最後の最後までダレることなくずっと引き付けられながら観た。
ウィキにはコメディ映画などとあるが、めっちゃ頭つかうやんこれ。
政治の駆け引き・パワーゲームの面白さもさることながら、途中からずっと
・正論を言ってくるストレスかかるやつ・愛はある
・ウソをつく心地いいやつ・愛はない
さて、どっちをそばにおくの?
というね。すごく考えさせられる二択の間で女王がえんえんと揺れる。どっちを応援するかは視聴者次第だが、主役のエマストーンは後半はだいぶ悪の方に踏み込む。
女王はバカなのではなく、愛に飢え、安らぎに飢えているがゆえに、正しい判断と心地よい判断の間でずっと天秤をゆらしつづける。
歴史の物語ですけど、まったく古くないのは、いまの私たちもおなじようなジレンマの中で生きているからですね。
オスカーとった女王役のオリヴィアコールマンはレイチェルワイズより年下とは。。レイチェルワイズの見た目が若すぎるんかね。
「岬の兄妹」
これは、アリか無しかでいうと、自分は無しでしたね。
主役の兄貴は足が悪くて足をひきずって歩くんですけど、オープニングでその「ひきずってる足」をえんえんと映すんよね。
これがもうなんか、肌に合わないというか、価値観があいませんで、開幕から気持ちがそれる。
そうなるとやっぱり本編もなんか違うなあ、という感じで終始白けながら観ました。
身体障害者、知的障害者を出すなら、「ならでは」の視点ってのがやっぱ必要なんじゃないんですかね。

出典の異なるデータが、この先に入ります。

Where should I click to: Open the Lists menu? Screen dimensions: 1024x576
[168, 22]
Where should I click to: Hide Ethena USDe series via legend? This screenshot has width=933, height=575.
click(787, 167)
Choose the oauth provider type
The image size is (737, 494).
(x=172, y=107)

韓国映画オアシスでは、部屋でゾウがダンスしたり、木々の影に怯えたり。障害、というよりは、ハンディのない私たちが味わえない何かを味わいながら生きているわけです。
それが描かれてたかというと、どうもなんか違う。
チンピラみたいなのが出てくるんですが、「心などない悪魔」みたいないじめ方してきたりするんよなあ。
高笑いしながら蹴ったりしてくる感じ。
そういうテンプレートな「悪いやつ」を描いてしまうと、どうにも普通の視点からは出ていかない気がしてしまいます。
結局のところ、この兄妹のやってることが奇異でクレイジーなだけで、ごく普通の映画だったんじゃないすかね。